E não é apenas na tributação da renda que precisamos de mudanças. Os grandes herdeiros do país quase não pagam imposto, máximo perto de 8%, enquanto em países como a Inglaterra, essa alíquota chega a 40%. Isso sem nenhum bolivariano entre os lords. Já o ITR, imposto sobre propriedade rural, é insignificante do ponto de vista da arrecadação para o Brasil. Sua arrecadação anual é equivalente a três meses de IPTU da cidade de São Paulo. Falta fiscalização e critério e sobra Refis e sonegação.
Além desses exemplos, temos um outro elemento que é determinante para uma das maiores injustiças tributárias do mundo. Acionistas que recebem dividendos e lucros de suas empresas não são tributados, desde o governo de FHC. Estudos apontam que se cobrássemos impostos sobre os dividendos, teríamos um upgrade na arrecadação de cerca de R$ 60 bilhões.
Recentemente fui abordado quanto ao “perigo” da nossa proposta de reforma tributária. Atentaram-me para a possibilidade de “fuga de capitais” em um cenário de aumento de carga tributária para os mais ricos. Ora, até mesmo economistas conservadores sabem que para se mudar de um país, uma empresa gasta muito mais e tem muito menos garantias do que “se arriscar” a ficar e pagar mais impostos. Além disso, o Brasil não pode ser paraíso fiscal e se render a chantagens de fundos financeiros. Na reforma tributária que defendemos, quem produz e quem consome deve pagar menos e quem não produz riqueza e lucra com especulação deve pagar mais. Vale mais o “risco” do que a submissão à chantagens.
Uma reforma tributária progressiva deve também atentar para a subtributação do sistema financeiro. Além dos escorchantes juros cobrados, os bancos pagam menos impostos do que empresas produtivas e muito menos, somando seus impostos pagos, do que a classe média paga em IR.

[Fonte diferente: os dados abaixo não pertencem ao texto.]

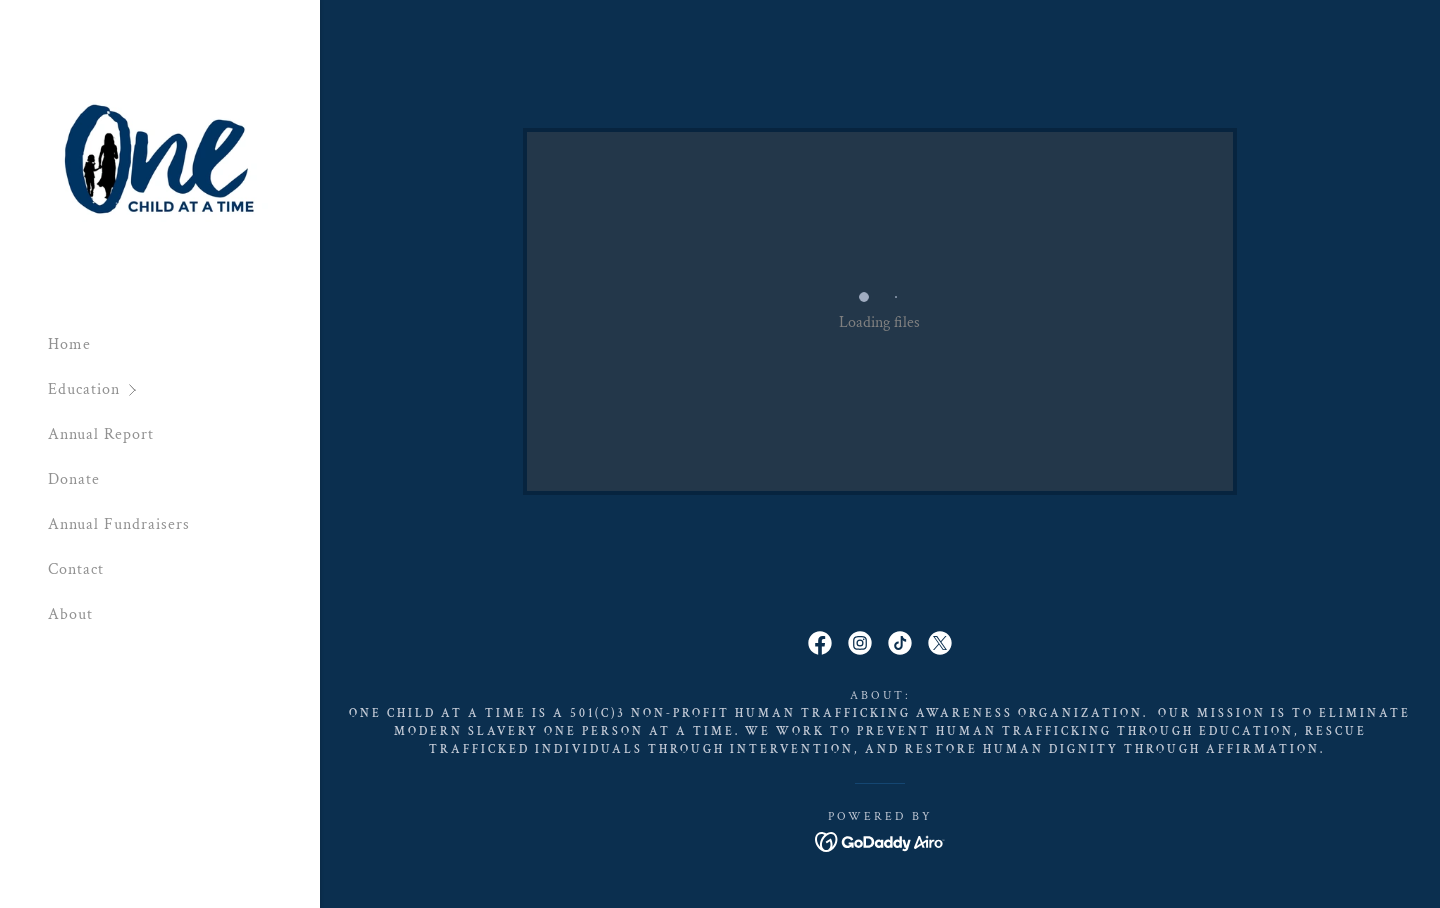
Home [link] (69, 344)
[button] (184, 389)
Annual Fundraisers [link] (119, 524)
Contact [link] (76, 569)
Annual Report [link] (101, 434)
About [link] (70, 614)
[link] (160, 157)
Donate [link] (74, 479)
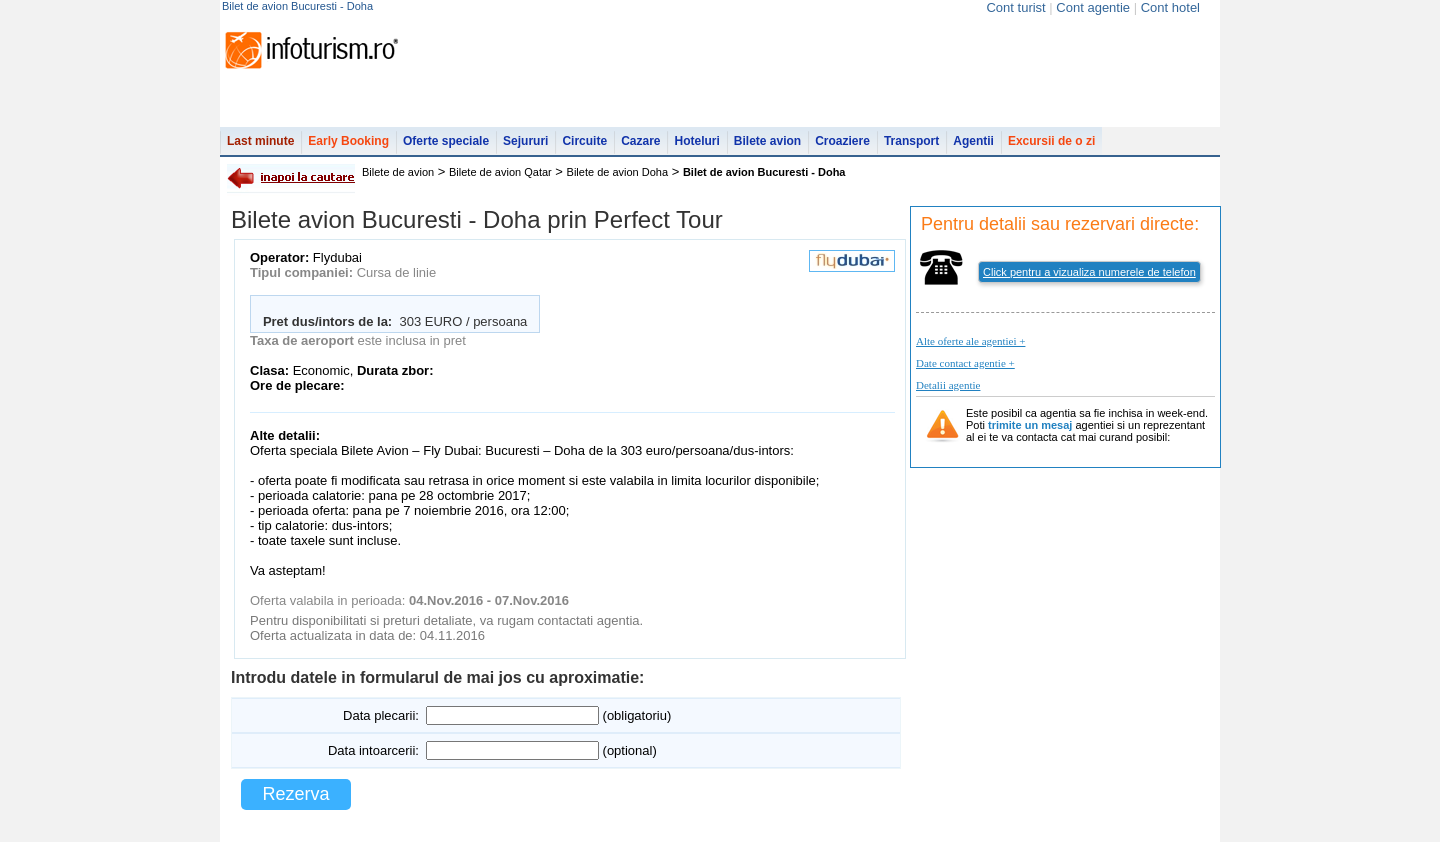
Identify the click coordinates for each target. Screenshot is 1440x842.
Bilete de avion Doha (618, 172)
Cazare (640, 141)
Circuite (584, 141)
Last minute (260, 141)
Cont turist (1015, 7)
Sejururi (525, 141)
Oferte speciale (446, 141)
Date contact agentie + (965, 363)
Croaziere (842, 141)
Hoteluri (696, 141)
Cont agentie (1093, 7)
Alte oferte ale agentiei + (970, 341)
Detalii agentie (948, 385)
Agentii (973, 141)
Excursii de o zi (1051, 141)
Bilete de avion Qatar (500, 172)
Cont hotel (1170, 7)
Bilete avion (767, 141)
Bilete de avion (398, 172)
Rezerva (295, 794)
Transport (911, 141)
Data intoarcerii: (373, 750)
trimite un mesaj (1030, 425)
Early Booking (348, 141)
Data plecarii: (381, 715)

Precisamos tocar em questões centrais do conflito distributivo brasileiro. Taxar grandes fortunas, heranças, lucros e dividendos e atividades financeiras ajuda a resolver o problema crônico da desigualdade em nosso país, que hoje prefere açoitar o assalariado ao invés de enfrentar privilégios. Além disso, é preciso “desligar” outro divertido brinquedo da Disneylandia brasileira: a sonegação fiscal. Somente em 2017, o Brasil deixou de arrecadar cerca de R$ 500 bilhões. Isso pra não falar da astronômica dívida das grandes empresas – com a previdência, por exemplo – que, se cobradas, cobririam com facilidade o chamado “rombo” das contas públicas.
De acordo com a maioria das pesquisas de opinião, o brasileiro ou brasileira comum aponta como principais problemas nacionais a saúde, a educação e a segurança, além da corrupção. Entretanto, quando o assunto são as soluções, geralmente ficamos amarrados e limitados pelo argumento da falta de recursos públicos. Penso que está aí, na mudança de nossa estrutura tributária, um importante instrumento para levar nosso país para o rumo do desenvolvimento social, no qual as maiorias sociais tenham possibilidade de viver com dignidade, alavancando o crescimento econômico a partir da distribuição da riqueza.